Provided below is the full root-cause analysis of the events and circumstances that lead to the unavailability of the Podio service beginning at 12:30pm ET, January 23, 2018 to approximately 3:15pm ET on January 24th, 2018.
What Occurred?
At approximately 10:00am ET, on January 23rd, 2018 Podio operations noticed a flat line in our item creation metrics and began receiving reports of 500 errors as items were attempting to be created. Upon investigation, a large inflow of database exceptions in the Item
table logs were observed. Each exception referenced an inability to create a new record in the database due to duplicate key constraint with value 2147483647
. The team recognized each number to be 2 ^ 31 - 1
which is the maximum value of a signed int
. At this point, Podio is effectively in read-only mode.
The Operations team determined the maximum value had been reached for the database cardinality limits for item revisions. The best mechanism to resolve this issue would be to adjust the mechanics that the platform used to write data to the specific tables that were having issues. The solution was to increase the size of the datatype for the column from Int
to a BigInt
, which would require maintenance to multiple database tables based on their relationships and mechanics. The Development team went on to prioritize the list of tables and features that were affected while the Operations team conducted testing on the changes to each column of one of the tables to get an estimate of the time it would take to run this statement with a hard cut-off time at 12:30pm ET. During this period, all backend jobs have been stopped to not process and fail in order to keep data safe while Podio.com was still serving requests. Customers were able to view items but not make changes to them.
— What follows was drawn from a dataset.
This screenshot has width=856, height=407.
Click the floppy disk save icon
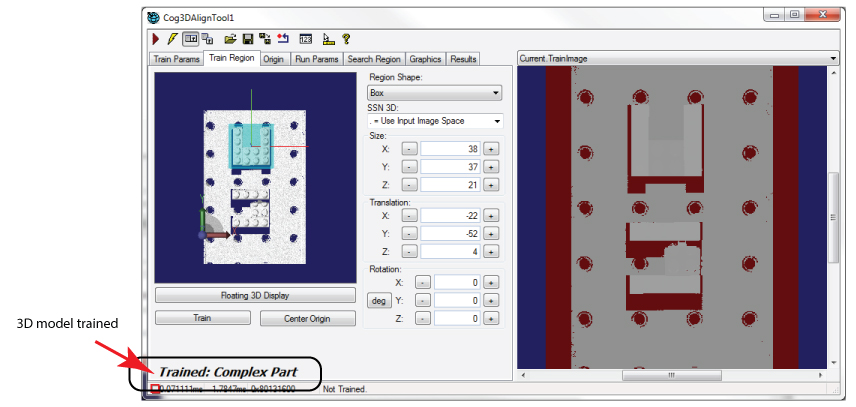(x=248, y=39)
Our team made a risk assessment and decision based on the initial analysis and testing. Based on this, we know there were four impacted tables, and had to migrate at least the two impacted tables to the new mechanics. In order to most effectively do this without risk of any data loss, it was necessary to shut down the entirety of the Podio service. There were two primary reasons -
The team recognized the item feature to be critical. If Podio had been kept online even in a read-only mode, requests would be hitting the database, and the database would have taken a harder hit with the migration running in parallel. Because of the size of the tables in questions, development and operations decided that it would be best to eliminate user traffic to the database to reduce the risk of resource competition and hopefully to help the table updates complete more quickly.
Additionally, there were relational concerns of customers using the site and adding data to parts of the database while some tables could not receive writes, increasing the risk of relational errors in the data after the issue had been resolved.
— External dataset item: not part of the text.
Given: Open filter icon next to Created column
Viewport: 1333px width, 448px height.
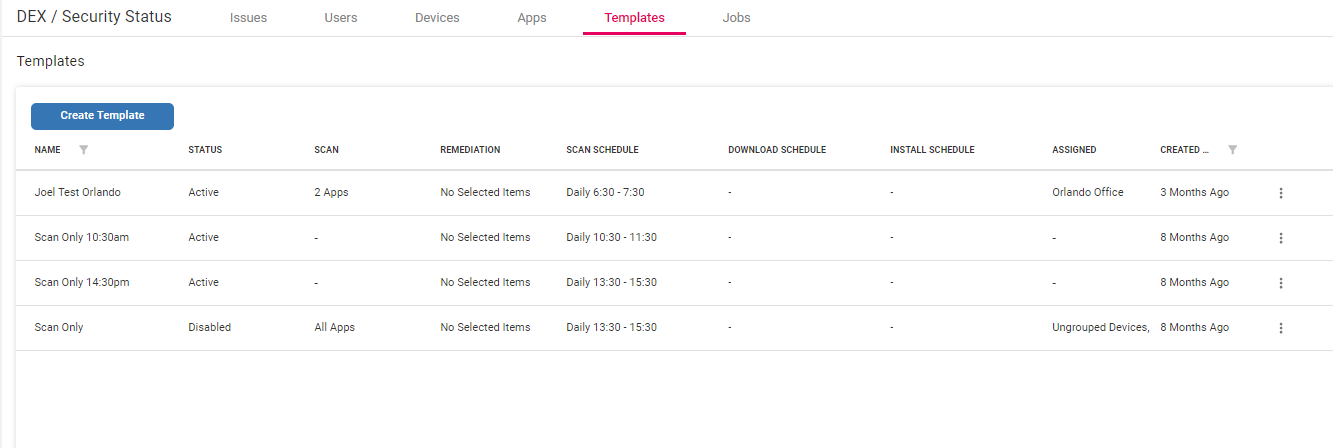Looking at the screenshot, I should [1232, 150].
Upon making this decision, the team implemented the procedure in a test environment before making the final call to bring the service offline for the emergency migration.
While the process and migration completed, our Operations team ran through the appropriate plan to bring the application back up upon completion. Further, we took the opportunity while these updates were running to apply maintenance and security patches that we had in our pipeline. We also made the decision to run the migration for the last two tables after getting the application online, with the intention to manually remove the feature, the item activity log, related to the problematic tables in order to enable a safe migration and ensure data integrity throughout the process.
The Podio database is enormous with table sizes containing more than 500GB of data per table, this means changes were progressing at a slow but steady rate, as we were waiting for the database changes to be completed.
At approximately 14:44pm ET, the following day, January 24th, 2018, the second migration completed. At this time the operations team ran through several procedures to ensure the Podio application was successfully able to read and write with the new mechanics. At approximately 15:15pm ET the application was once again widely available. The job workers were started and the traffic started flowing as soon as we went online.
During initial testing around 15:17pm ET it was found that the file upload feature was not working as expected and was failing to upload files. Another deploy was done at 15:30pm ET in order to restart all possible services which could have been left in a stale state, but it did not solve the problem. The team started investigating more into the code and logs from across the different services and it was observed that services handling file requests were not running in majority of the servers. At around 16:15pm ET a force restart of service was applied across all the servers handling file services, and it resolved the issue.
As expected, the impact of the new mechanism being used on the migrated tables, left some operations in a somewhat degraded state. This included the activity log of item adjustments. Additional maintenance was scheduled immediately to migrate the appropriate tables to the new mechanics to alleviate these degraded features as well. We expect the item revision activity log functionality to be back in service after the last two tables have completed migration with the application in online state during the period of Jan 24 to Jan 28.
At this point, Podio is now accessible to our customers with approximately 99% of all features enabled and available for all customers. All the tasks in our queues have been processed with no loss of data.
Overall, we do want to apologize to our customers for the huge impact this event had for you, your team and your business. We know you depend on us for a reliable and available service at all times and it is our highest priority to live up to your expectations and improve our availability in the future. We will conduct additional in-depth analysis in the following week to ensure we learn from this event.
In order to improve, we are evaluating our risks and policies and will implement new processes the following days and weeks that will prevent a similar incident in the future. We are still pursuing the completion of the immediate actions required to restore service fully and to complete the analysis needed to be the reliable platform you need for your team and business long-term.